Setiap orang memiliki cita-cita dalam hidupnya, ada yang menjadikan kekayaan sebagai tujuan, ada juga yang menjadikan jabatan, ketenaran dan popularitas sebagai pencapaian yang paling utama. Semua itu dilakukan tidak lain dan tidak bukan untuk mendapatkan ketenangan yang merupakan pangkal dari kebahagiaan.
Mereka yang berfikir bahwa ketenangan ada pada harta, maka ia akan menjadikan harta tersebut sebagai juru selamatnya. Mereka yang berfikir ketenangan ada pada kedudukan dan jabatan, maka ia akan melakukan segala cara untuk mendapatkan semuanya. Dan mereka yang menjadikan kecantikan, popularitas sebagai sudut pandang manusia, maka mereka akan merasa ujub terhadap dirinya sendiri.
Namun, apakah ketenangan itu benar-benar hanya ada pada harta, kedudukan, jabatan, kecantikan dan popularitas?
Jika benar, ketenangan itu hanya ada pada harta, kedudukan, jabatan, kecantikan dan popularitas.
Lalu, mengapa banyak pengusaha kaya, artis ternama dan para pejabat yang mati bunuh diri?
Sebut saja Michael Jackson, Marilyn Monroe, Chester Bennington, Kurt Cobain dan masih banyak artis terkemuka lainnya.
Bukankah mereka telah memiliki semua yang diperlukan untuk bahagia?
Lalu kenapa mereka justru memilih mengakhiri hidupnya dengan cara yang tak semestinya?
Hal ini memberikan pelajaran bagi kita, bahwa ternyata ketenangan jiwa yang merupakan pangkal dari kebahagiaan tidak terletak pada harta, kedudukan, jabatan, kecantikan dan popularitas.
Lalu dimanakah ketenangan yang di damba kan semua orang itu?
Rahmat Tuhan Bagi yang Beriman
Ketenangan merupakan rahmat dari Allahﷻ yang di berikan kepada hamba nya yang beriman.

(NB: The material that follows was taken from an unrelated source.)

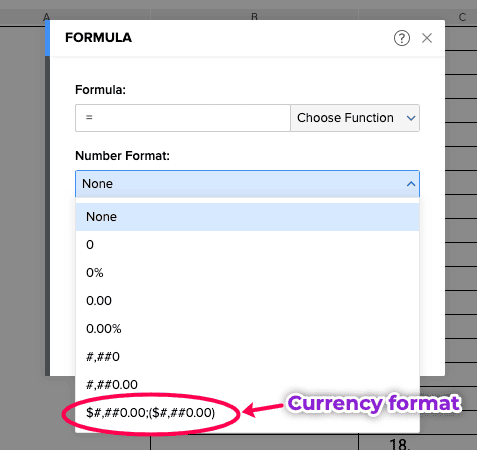
Task: Choose the 0% percentage format
Action: 247,273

Semakin besar kadar keimanan seseorang, maka ia akan semakin tenang. Dan ketenangannya seakan menjadi stempel yang melekat pada keimanan. Syekh Badiuzzaman Said Nursi dalam kitab-Nya Al-kalimat bahasan tentang mensifati karakteristik orang yang beriman dengan sikap ketenangannya beliau menyampaikan.

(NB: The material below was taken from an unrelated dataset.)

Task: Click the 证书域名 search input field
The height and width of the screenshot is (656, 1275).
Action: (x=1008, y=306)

“Andai kan bola bumi menjadi bom yang dapat meledak, barang kali ia tidak akan membuat takut sang abid yang memiliki kalbu yang bersinar. Bahkan bisa jadi ia melihatnya sebagai salah satu kodrat tuhan yang luar biasa sehingga ia akan merasa kagum dan senang. Sebaliknya, seorang fasik yang memiliki kalbu mati, meski ia seorang filsuf yang dianggap cerdas, apa bila melihat meteor di angkasa ia akan merasa takut dan cemas“ .
Bahaya dan kecemasan luar biasa pernah meliputi kaum muslimin pada saat peristiwa badar, saat itu kaum muslimin harus berhadapan dengan musuh yang jumlahnya tiga kali lipat lebih besar, dengan persenjataan dan akomodasi perang yang sangat minim. Tak ada pilihan lain, dengan segala keterbatasan kaum muslimin harus menang. Saking gentingnya kondisi saat itu, hingga membuat Rida “Sorban” Baginda mulia Shallallahu ‘Alaihi Wa Sallam ter jatuh saat berdo’a, “Ya Allah, jika pasukan ini sekarang binasa maka tiada lagi ada yang beribadah kepada-mu”.

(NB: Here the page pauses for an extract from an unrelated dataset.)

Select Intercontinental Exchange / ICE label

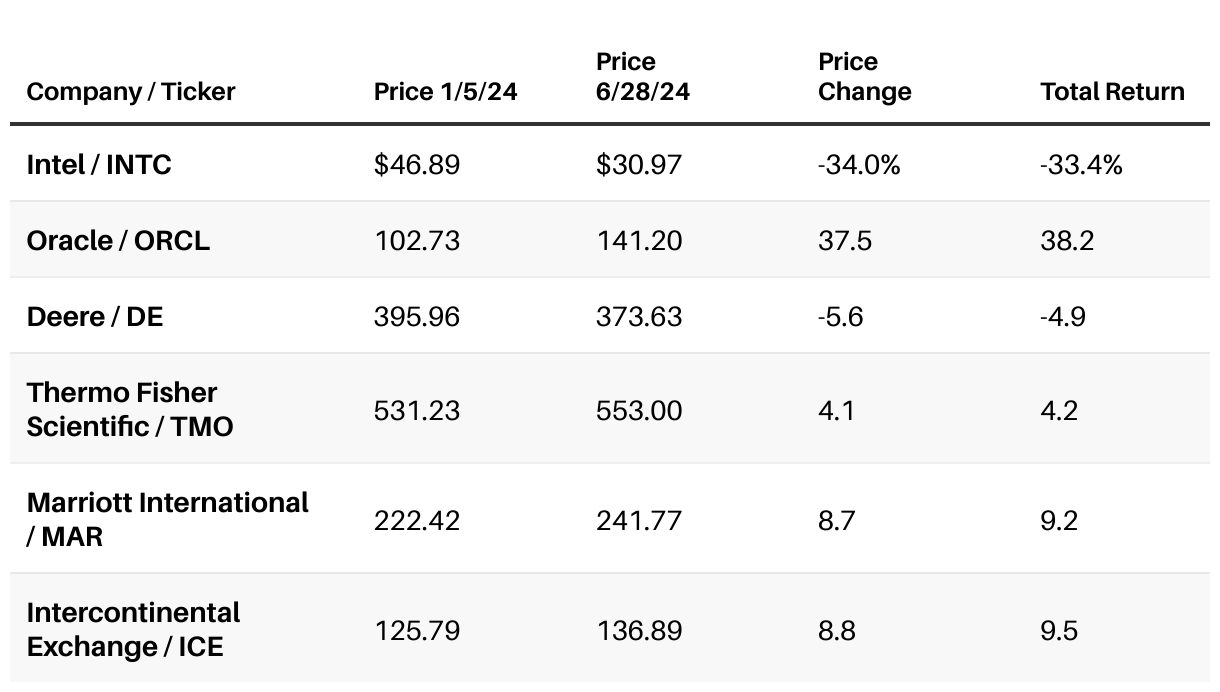pos(133,629)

Kemudian, alih-alih Allahﷻ memberi pertolongan kepada kaum muslimin pada saat itu, dengan menurunkan hujan dan kantuk sebagai pertolongan pertamanya. Dari pertolongan yang diberikan Allahﷻ, hati kaum muslimin diselimuti ketenangan yang pada akhirnya membuahkan kemenangan. Dalam firman-nya : “Sesungguhnya Allahﷻ menjadikan kamu mengantuk sebagai suatu penenteraman dari nya dan Allahﷻ menurunkan kepada mu hujan dari langit untuk membersihkan mu. Karena dengan air hujan itu, Allahﷻ menghilangkan gangguan syaitan dari mu dan menguatkan hatimu serta memper teguh kedudukan mu” (Q.s. Al-anfal : 11).
Menjemput ketenangan
Jika ketenangan dapat dibeli harusnya hanya si kaya yang boleh bahagia, Jika ketenangan dapat direkayasa, harusnya kebahagiaan hanya untuk segelintir penguasa. Mungkin ada yang percaya bahwa ketenangan dapat dibeli dan direkayasa. Namun, ketenangan yang hakiki hanya milik Allahﷻ, dan akan hanya diberi kepada mereka yang beriman.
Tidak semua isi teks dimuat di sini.